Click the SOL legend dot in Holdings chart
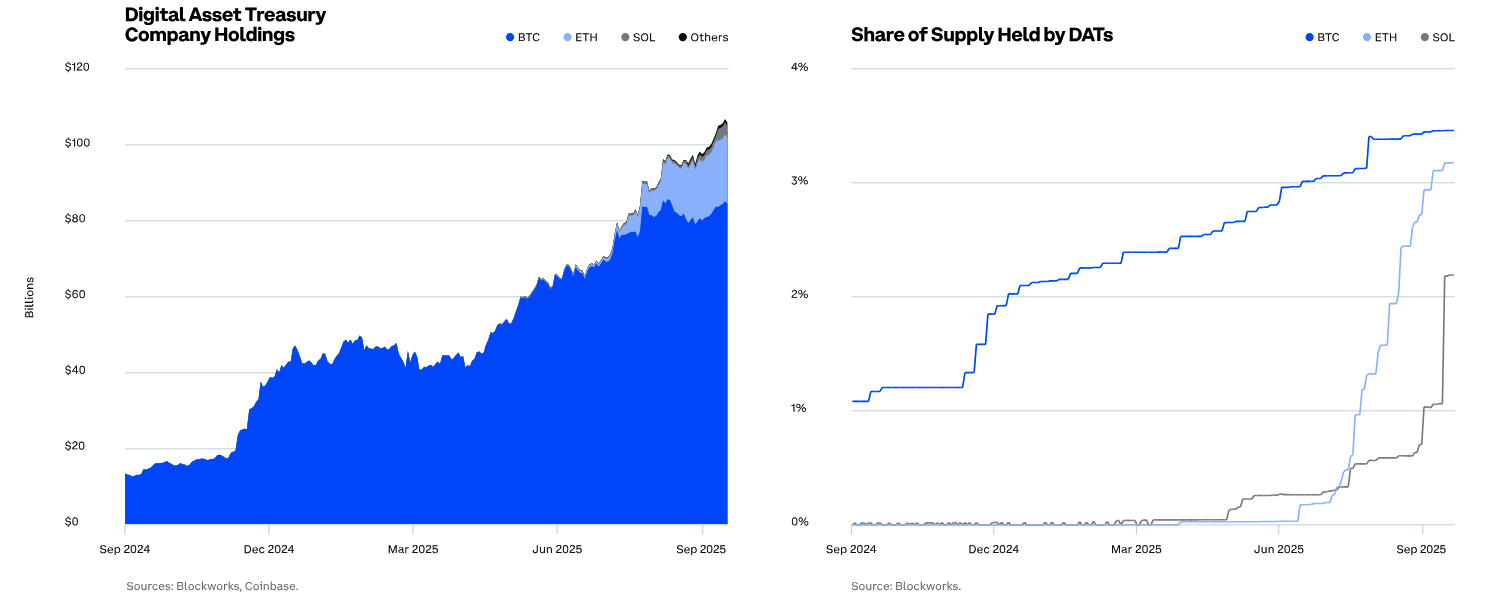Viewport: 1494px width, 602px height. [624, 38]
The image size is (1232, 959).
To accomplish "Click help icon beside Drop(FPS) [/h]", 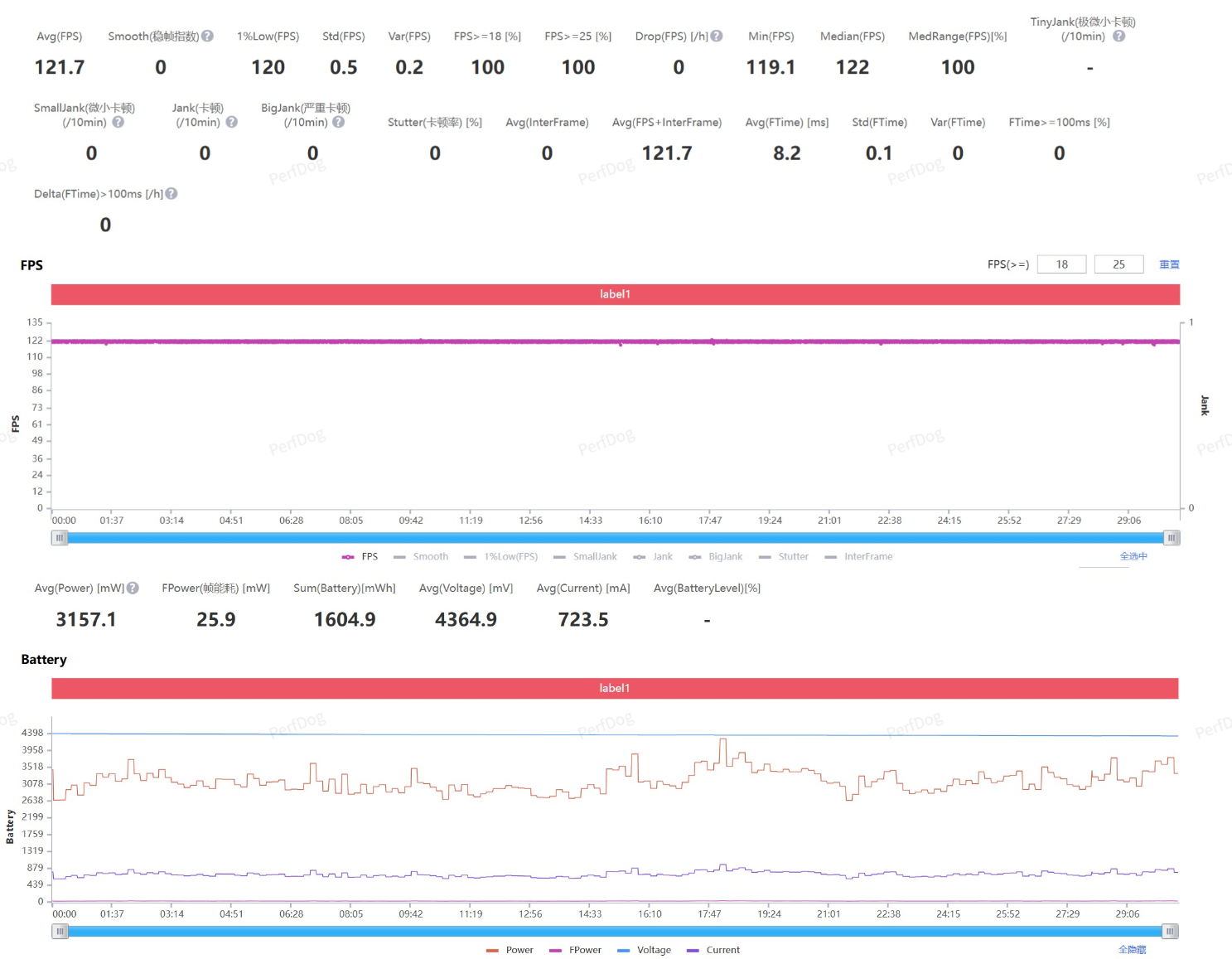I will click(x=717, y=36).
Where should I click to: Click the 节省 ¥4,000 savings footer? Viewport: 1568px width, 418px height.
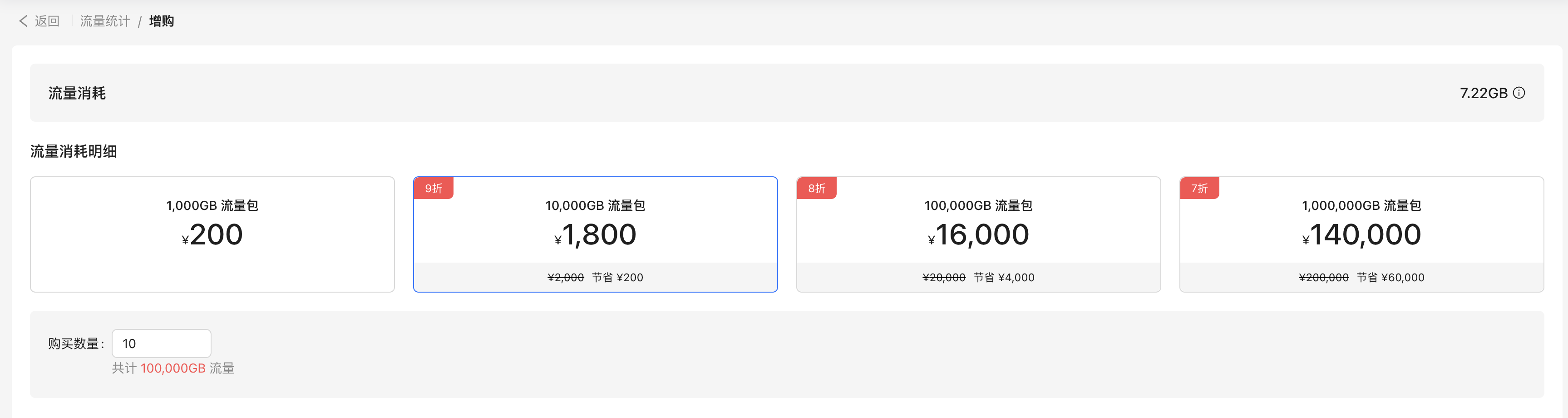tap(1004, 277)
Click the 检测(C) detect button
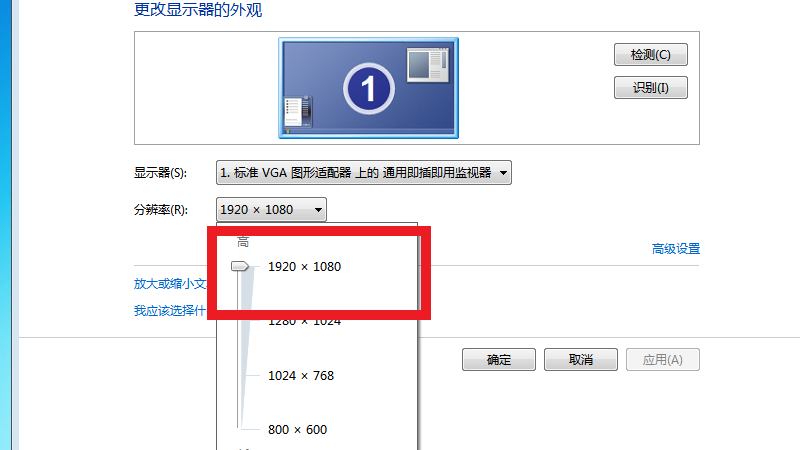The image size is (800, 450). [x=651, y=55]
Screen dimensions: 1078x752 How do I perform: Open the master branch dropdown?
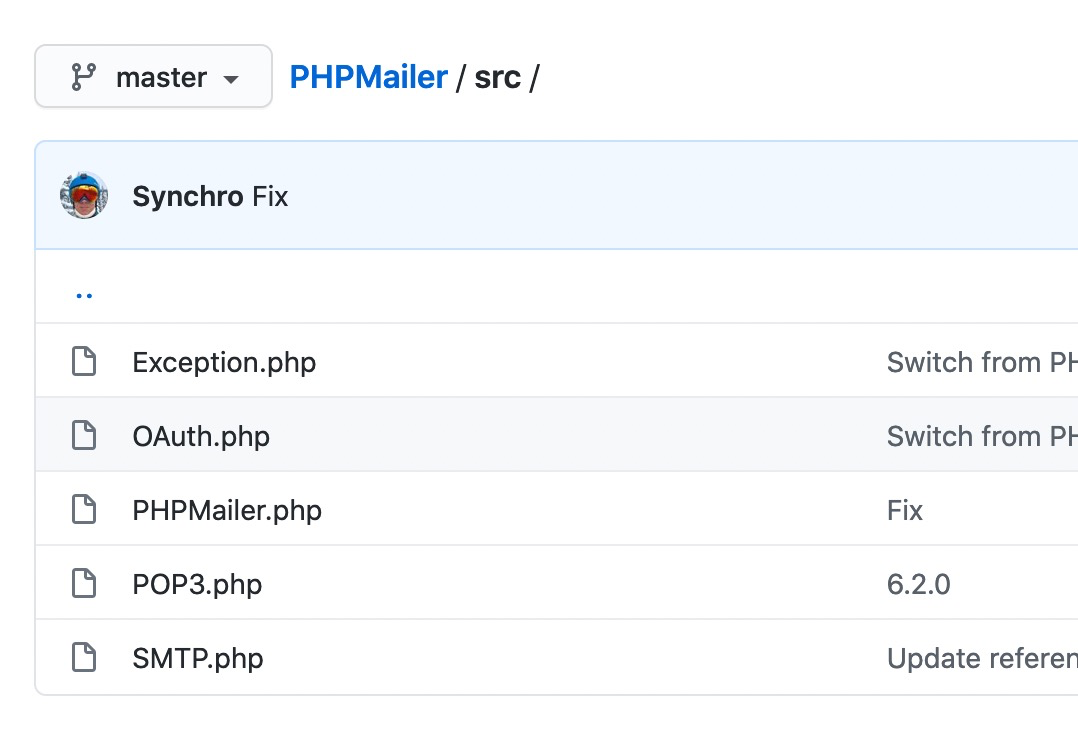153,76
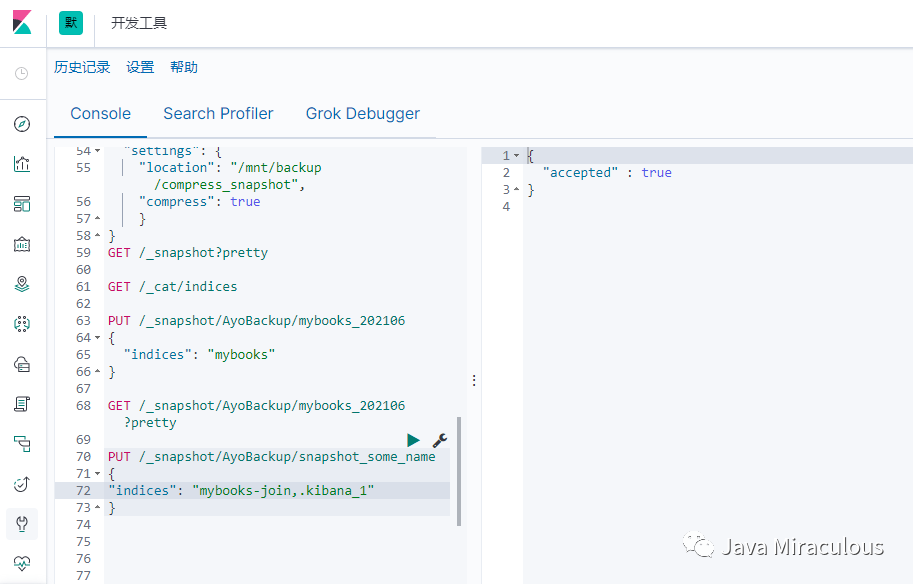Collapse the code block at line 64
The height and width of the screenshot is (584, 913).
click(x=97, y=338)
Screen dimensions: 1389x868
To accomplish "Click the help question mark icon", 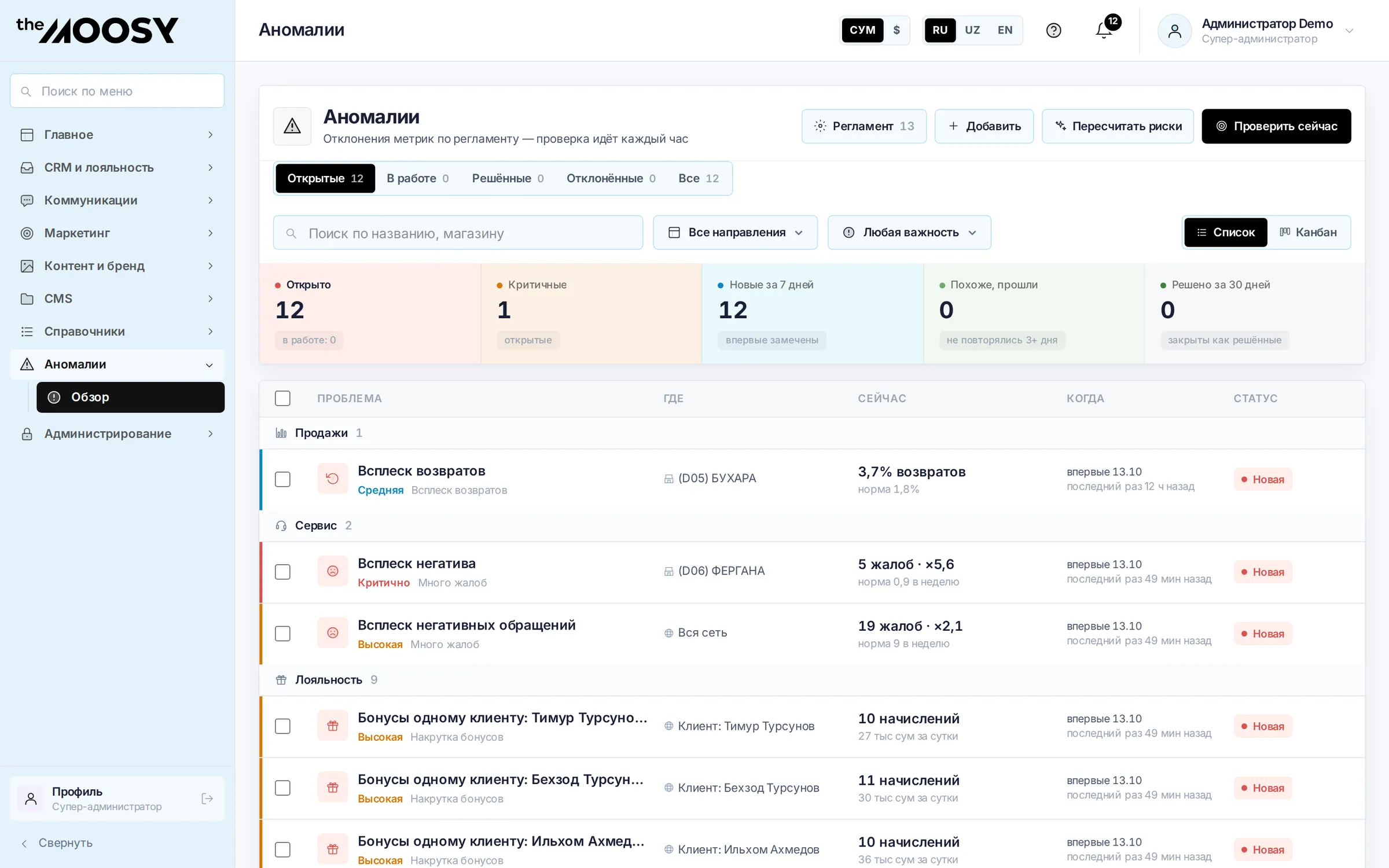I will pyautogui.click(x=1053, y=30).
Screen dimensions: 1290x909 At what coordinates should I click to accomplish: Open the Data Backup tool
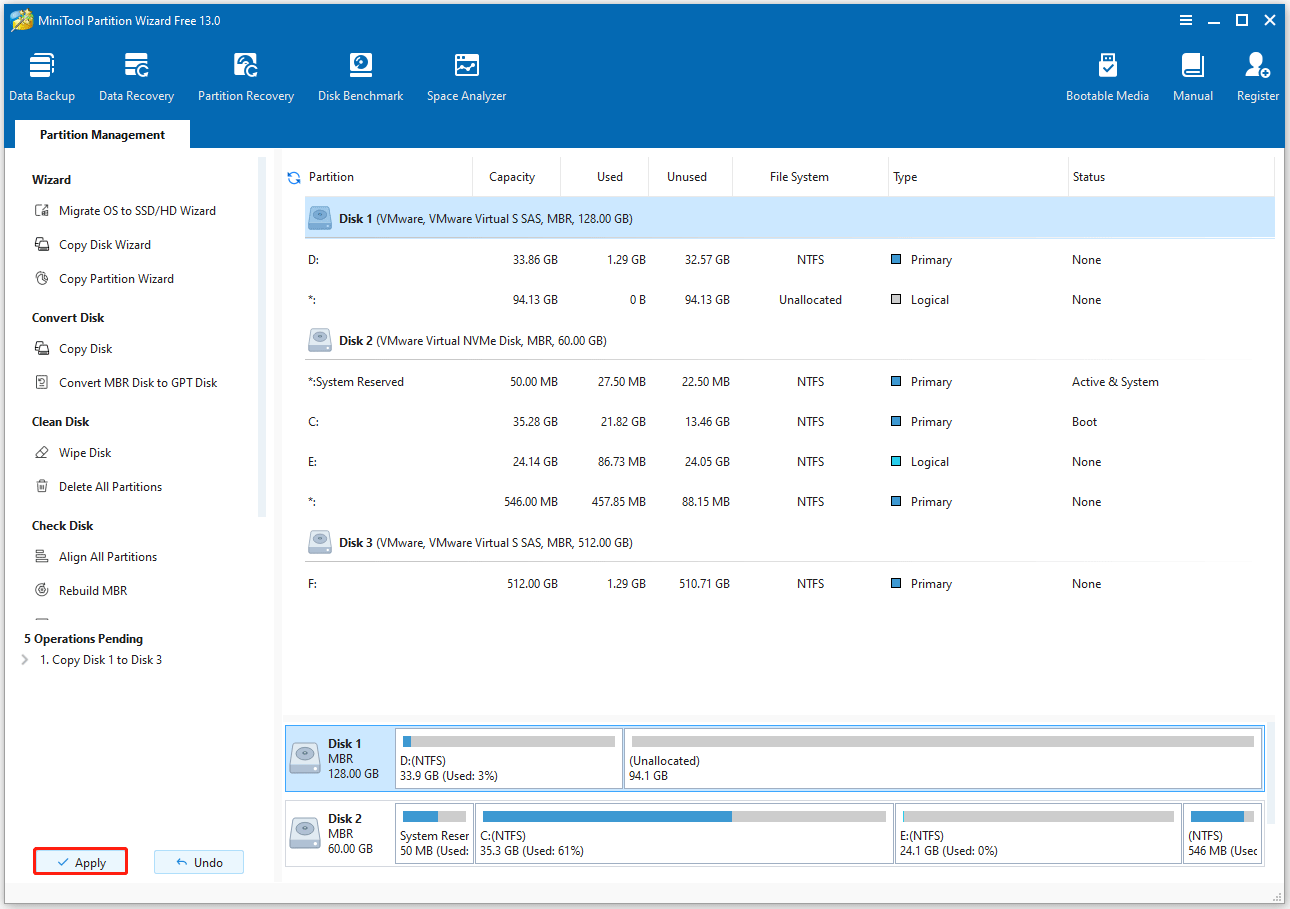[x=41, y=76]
______
* **Directions for this task**
Using the records above, extract exactly and only the lines from the one with "Screen dimensions: 1290x909" through the final line, inclusive, leaving out pictures.

* **Answer space**
Screen dimensions: 1290x909 At what coordinates should I click to accomplish: Open the Data Backup tool
[x=41, y=76]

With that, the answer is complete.